2.1.4 v3:共享内存缓存 + 多线程加载
此版本利用 GPU 内存层次结构:
- 将输入矩阵
A
和B
缓存在共享内存中 - 将归约轴
K
分割成瓦片 - 使用多个线程协作加载数据到共享内存
- 以 16×16 元素的块处理数据
# 优化 v3:v2 + 缓存(多线程)
def make_gemm_gpu_scheduler_v3(M, K, N, verbose=True):
k, s, A, B, C = base_declaration(M, K, N)
block_x, block_y = 16, 16
xo, xi = s[C].split(C.op.axis[0], factor=block_x)

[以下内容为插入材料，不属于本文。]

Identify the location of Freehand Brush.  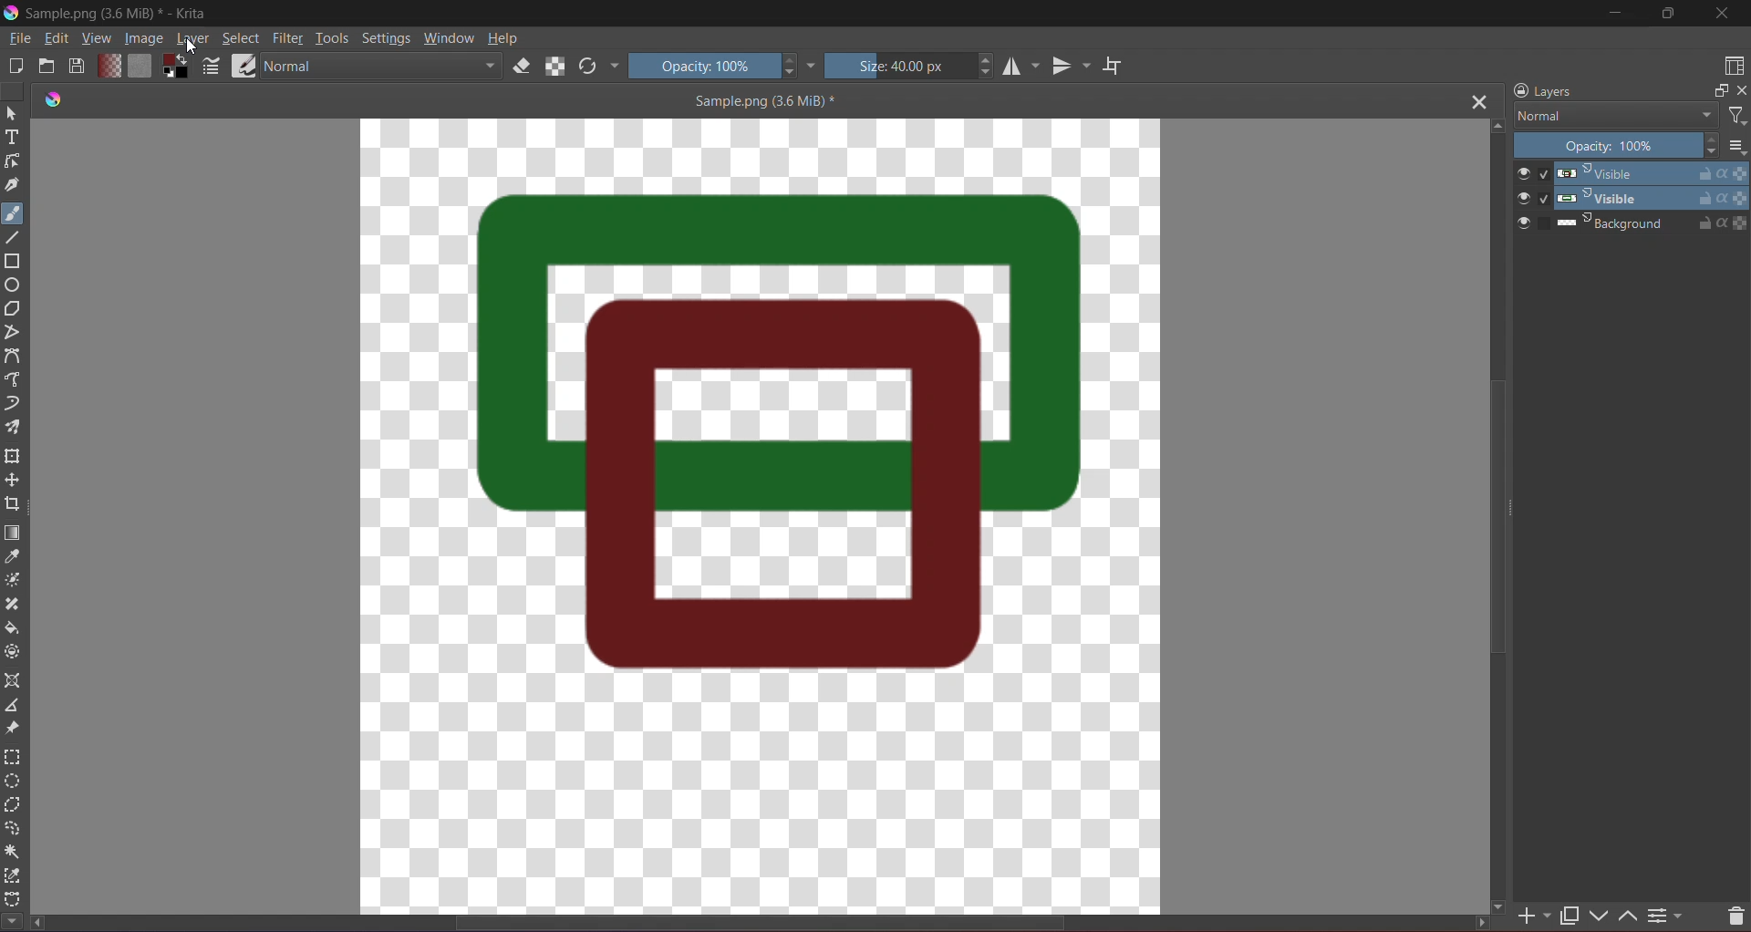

yo, yi = s[C].split(C.op.axis[1], factor=block_y)
# 分割 k
tile_k = 8
ko, ki = s[C].split(k, factor=tile_k)
s[C].bind(xo, te.thread_axis("blockIdx.x"))
s[C].bind(yo, te.thread_axis("blockIdx.y"))
s[C].bind(xi, te.thread_axis("threadIdx.x"))
s[C].bind(yi, te.thread_axis("threadIdx.y"))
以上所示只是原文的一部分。